The acknowledgement of the social determinants of health as the key principle that guides public health practice in contemporary times is testimony to this tradition. Epidemiology – one of the basic sciences of public health practice – has also moved from an individualistic-biologic determinism to that of a population-oriented societal context. It is known in its latter form as social epidemiology.
Public health education across the world has also transformed itself into independent schools of public health, isolated from medical schools. This is why India established public health education institutions across universities in the country based on an expert committee’s recommendations in 1996.
But in spite of them, the biomedical approach to public health has always implicitly dominated, in India and other countries. Two possible reasons for this could be the dominance of medical professionals in health policy and planning decisions in these countries and the power that the practice of medicine wields in public health matters.
This state of affairs has a price, of course: the potential of public health disciplines to offer solutions for various public health problems is limited to only those within the biological sciences, owing to the underlying philosophy of biological determinism.
Frontline health workers as public health workers
The second way in which the guideline is short-sighted has to do with the delivery of health services. Specifically, the guideline fails to acknowledge the work of existing public health workforce personnel at the grassroots level.
We need more clarity on the roles and responsibilities of different public health cadres across different levels of the public health system. Institutions of public health practice need to be imagined as being distinct from institutions of medical practice – but also need to integrate with existing health services at the local, state and national levels.
Such integration is desirable because effective public health practice calls for regular community outreach, which can generate reliable data necessary to reduce our disease burden. At present, these tasks are carried out by frontline health workers in a haphazard manner, with duplication of activities and poor accountability.
First, frontline health workers in the health services evolved historically as a response to the needs of disease control programmes and were never provided a comprehensive public health purpose. Second, and more importantly, they are supervised with a more programmatic purpose and not by public health institutions.
For example, the government deployed ASHA workers to increase the number of women who gave birth at healthcare institutions; the workers were trained specifically for this. But today, they are roped into every health department activity, ranging from distribution of medicines to reaching malaria and tuberculosis patients, even for contact-tracing and follow-ups during India’s COVID-19 epidemic.

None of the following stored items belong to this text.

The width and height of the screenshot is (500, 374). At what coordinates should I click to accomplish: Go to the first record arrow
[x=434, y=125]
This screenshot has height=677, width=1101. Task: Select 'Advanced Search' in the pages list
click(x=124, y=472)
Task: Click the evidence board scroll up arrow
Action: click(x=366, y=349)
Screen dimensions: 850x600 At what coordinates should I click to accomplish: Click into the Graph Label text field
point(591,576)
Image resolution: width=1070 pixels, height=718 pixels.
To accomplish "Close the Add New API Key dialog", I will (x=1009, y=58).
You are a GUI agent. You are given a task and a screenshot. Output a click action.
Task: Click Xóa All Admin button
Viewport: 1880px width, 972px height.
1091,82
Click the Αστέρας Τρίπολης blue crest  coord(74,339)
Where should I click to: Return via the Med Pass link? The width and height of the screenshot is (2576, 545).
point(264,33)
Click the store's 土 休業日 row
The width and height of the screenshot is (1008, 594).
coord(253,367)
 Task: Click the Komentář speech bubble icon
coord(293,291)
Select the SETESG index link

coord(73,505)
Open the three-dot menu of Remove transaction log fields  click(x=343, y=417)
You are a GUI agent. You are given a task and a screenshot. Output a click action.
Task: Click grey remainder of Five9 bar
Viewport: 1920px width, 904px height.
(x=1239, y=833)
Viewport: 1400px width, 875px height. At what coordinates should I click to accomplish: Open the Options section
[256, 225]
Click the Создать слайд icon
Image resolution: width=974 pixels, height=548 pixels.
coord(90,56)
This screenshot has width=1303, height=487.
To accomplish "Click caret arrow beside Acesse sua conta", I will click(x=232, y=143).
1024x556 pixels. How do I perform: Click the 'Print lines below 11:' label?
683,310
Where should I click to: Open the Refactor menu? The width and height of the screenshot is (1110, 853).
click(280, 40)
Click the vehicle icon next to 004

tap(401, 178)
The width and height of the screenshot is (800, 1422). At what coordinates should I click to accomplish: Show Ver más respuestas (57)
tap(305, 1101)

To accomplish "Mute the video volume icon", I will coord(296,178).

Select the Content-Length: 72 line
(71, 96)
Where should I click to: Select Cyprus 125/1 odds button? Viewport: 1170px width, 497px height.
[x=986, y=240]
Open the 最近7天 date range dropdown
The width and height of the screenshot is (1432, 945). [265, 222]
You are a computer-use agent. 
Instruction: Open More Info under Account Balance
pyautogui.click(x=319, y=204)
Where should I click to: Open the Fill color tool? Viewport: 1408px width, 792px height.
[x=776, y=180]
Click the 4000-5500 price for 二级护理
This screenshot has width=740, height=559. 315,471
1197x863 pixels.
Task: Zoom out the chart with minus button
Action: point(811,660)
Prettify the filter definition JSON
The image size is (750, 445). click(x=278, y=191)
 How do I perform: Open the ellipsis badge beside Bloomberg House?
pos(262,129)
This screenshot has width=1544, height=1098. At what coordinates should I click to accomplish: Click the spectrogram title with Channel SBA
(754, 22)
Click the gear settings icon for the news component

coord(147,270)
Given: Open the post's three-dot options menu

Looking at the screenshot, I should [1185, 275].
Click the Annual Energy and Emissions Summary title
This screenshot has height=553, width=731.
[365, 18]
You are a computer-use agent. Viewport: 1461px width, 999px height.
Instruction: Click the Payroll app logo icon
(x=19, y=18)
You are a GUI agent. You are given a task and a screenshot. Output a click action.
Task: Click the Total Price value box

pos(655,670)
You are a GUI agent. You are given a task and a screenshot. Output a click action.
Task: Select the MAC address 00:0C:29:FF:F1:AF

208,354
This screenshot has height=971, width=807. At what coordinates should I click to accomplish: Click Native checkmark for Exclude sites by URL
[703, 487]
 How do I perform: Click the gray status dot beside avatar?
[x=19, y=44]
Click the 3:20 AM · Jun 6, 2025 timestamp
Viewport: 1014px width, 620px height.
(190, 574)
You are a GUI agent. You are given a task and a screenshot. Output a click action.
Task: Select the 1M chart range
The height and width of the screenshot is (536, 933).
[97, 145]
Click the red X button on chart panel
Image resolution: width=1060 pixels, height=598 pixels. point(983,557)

So discussions on India’s public health cadres should include the possibility of empowering existing frontline health workers to be public health workers at the community level. The challenge here will be that each of these workers was added at different points of time in history, with diverse interests, competencies and skills – even though all of them are working to improve public health.
The public health management cadre that the new guideline proposes can only be effective if these public health workers can be the pillar holding up India’s public health institutions. This is because the core task of public health is to ensure regular community outreach to identify and resolve health problems, and to regularly collect and analyse health data for effective public-health planning.
Mathew George is professor, Centre for Public Health, School of Health Systems Studies, Tata Institute of Social Sciences, Mumbai. The views expressed here are personal.